Say what? Students and school employees alike getting "freaked upon"? This concept of freak dancing is new to me, so I did a little research. Apparently, when kids get busy freak dancing, they bump and grind front-to-front, front-to-back, and face-to-pelvis in varying combinations of couples, trios, and groups. This includes opposite-sex and same-sex couples and mixed groups hooked together like train cars. One of the main components of freaking is that it's perfectly okay for a stranger to come up and grab somebody by the hipbones and just start humping away. I've never seen this firsthand, but if you ask me, it sounds pretty much like the monkey house at the zoo.

Now that I've got this new information, I think Wilson started out with a decent-enough goal, but she failed in the execution. If the idea is to stop kids from freak dancing in the high school gym, checking their underwear is not a good way to go about it. I spent four years in high school and nearly 20 years playing guitar in redneck bars. Believe me when I tell you: At any big gathering of high schoolers or young adults, there will be a fair amount of sex going on. We all know what goes on in the cars, bathrooms, and broom closets. A few of us even know what goes on in the high school auditorium, a dark cavern of echoes, sumptuous curtains, and easily managed ladders, ropes, and pulleys -- a compelling tableau of danger and sexual adventure that some might find irresistible.

Once that resistance is gone, I promise that the scope, intensity, and frequency of the sex will not be affected by the girl's underwear. I don't care if you put a girl in great big grandma parachute panties and Elmer's-glue 'em to her behind. If she's got her mind made up, that won't stop her. In fact, I can personally guarantee it will motivate her.

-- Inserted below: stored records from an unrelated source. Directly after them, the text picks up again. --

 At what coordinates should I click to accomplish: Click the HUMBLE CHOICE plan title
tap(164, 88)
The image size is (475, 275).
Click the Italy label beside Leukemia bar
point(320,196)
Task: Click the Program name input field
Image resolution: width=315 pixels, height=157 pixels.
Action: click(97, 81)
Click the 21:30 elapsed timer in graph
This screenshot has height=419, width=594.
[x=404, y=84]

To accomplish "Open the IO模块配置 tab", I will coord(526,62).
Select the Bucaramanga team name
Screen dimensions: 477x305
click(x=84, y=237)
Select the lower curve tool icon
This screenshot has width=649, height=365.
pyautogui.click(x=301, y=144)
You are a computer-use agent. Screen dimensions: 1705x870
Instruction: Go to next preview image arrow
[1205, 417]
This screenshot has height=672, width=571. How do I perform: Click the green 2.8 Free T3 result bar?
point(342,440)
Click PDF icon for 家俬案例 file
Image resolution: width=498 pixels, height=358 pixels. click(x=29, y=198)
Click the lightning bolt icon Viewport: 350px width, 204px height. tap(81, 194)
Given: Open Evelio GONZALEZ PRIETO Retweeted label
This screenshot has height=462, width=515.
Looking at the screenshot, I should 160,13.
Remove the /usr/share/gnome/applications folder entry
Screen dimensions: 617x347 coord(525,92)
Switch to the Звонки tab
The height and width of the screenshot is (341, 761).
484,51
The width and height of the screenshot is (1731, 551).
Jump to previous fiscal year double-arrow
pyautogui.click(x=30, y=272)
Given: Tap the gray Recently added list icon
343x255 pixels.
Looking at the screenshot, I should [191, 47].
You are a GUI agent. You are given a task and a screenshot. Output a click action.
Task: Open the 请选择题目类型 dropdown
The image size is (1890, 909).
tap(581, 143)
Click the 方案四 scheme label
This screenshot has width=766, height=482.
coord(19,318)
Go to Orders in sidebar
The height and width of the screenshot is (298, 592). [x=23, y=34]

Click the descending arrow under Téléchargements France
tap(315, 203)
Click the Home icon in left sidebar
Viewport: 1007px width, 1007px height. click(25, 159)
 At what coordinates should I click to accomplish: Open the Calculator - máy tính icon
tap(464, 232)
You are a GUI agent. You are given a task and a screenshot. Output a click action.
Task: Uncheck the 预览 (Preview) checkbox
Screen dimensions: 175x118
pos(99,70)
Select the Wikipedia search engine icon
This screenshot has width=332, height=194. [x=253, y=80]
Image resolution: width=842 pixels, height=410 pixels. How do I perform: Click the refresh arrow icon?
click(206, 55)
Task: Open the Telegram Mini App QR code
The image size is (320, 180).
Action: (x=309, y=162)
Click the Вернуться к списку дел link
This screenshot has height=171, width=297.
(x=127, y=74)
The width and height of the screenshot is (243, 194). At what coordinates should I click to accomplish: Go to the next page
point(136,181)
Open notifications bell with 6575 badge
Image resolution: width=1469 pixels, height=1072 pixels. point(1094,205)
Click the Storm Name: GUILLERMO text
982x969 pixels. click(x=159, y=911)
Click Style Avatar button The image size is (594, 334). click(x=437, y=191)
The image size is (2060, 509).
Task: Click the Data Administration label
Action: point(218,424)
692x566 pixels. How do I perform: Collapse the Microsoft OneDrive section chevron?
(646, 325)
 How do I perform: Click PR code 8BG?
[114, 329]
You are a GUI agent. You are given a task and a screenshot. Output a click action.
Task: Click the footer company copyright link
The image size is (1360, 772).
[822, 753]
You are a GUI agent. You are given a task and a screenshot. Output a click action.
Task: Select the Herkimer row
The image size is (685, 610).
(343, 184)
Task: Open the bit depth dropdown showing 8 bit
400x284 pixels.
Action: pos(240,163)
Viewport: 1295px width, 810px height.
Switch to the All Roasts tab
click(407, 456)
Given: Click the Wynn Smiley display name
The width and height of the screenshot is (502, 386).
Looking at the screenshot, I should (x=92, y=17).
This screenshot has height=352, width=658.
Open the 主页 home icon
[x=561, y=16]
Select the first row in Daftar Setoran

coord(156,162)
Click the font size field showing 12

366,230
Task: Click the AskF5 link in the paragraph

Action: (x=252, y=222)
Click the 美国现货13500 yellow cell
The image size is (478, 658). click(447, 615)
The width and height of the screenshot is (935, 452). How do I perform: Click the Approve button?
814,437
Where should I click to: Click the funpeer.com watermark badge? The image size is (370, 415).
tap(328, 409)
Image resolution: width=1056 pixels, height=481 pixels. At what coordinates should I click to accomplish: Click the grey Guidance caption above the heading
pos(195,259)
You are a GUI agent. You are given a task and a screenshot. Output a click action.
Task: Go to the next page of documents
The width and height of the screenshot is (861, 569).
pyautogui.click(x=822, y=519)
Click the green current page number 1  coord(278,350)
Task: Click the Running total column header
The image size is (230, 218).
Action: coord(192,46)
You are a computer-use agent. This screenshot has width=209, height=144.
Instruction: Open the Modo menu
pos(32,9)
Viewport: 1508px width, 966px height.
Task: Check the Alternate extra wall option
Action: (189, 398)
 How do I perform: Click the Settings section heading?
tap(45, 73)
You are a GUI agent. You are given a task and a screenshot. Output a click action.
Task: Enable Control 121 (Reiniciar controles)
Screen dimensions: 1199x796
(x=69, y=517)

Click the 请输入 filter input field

But here's what I want to know: How did it become cool for teenagers to lap-dance strangers at the high school dance and hump each others' behinds right there in front of Rita Wilson and everybody? I've heard all the usual excuses, which include a general coarsening of the culture, the adolescent need to shock their parents' generation, MTV, Abercrombie & Fitch, and all the rest.

I've got my own idea: This freak dancing is the direct result of some sorry-ass daddying. It's a bad day when we let our sons go to a dance and dry-hump their classmates, and it's a worse day yet when we let our daughters walk out the door dressed like pole dancers on their way to getting dry-humped at the school gym.

I should've known this day was coming a few years back when I saw a little boy walk into a batting cage and stand right on home plate, where he immediately got clobbered with a 70-mph ball, which sent him crying to his mama. Clearly, we daddies are not explaining all the stuff that needs explaining.

I don't really want to do it, but I'm going to volunteer to chaperone some school dances. Not just at my kid's school but at the schools she might visit. If I see any of you dancing boys start simulating sex with a girl on the dance floor, the next sensation you feel will be my hand on your shoulder. Trust me, I'll be killing your buzz one way or another. If you and your girlfriend are up to some mutual something, take it to the auditorium, where I don't have to look at it.

Best I can tell, schoolhouses tend to be a little short of sensible alpha males. So I invite like-minded daddies to join me at the school dances. If the kids behave themselves, we can just lean up against the wall and talk sports. But if the kids go all zoo-monkey on us, it might take a few of us to clear the room.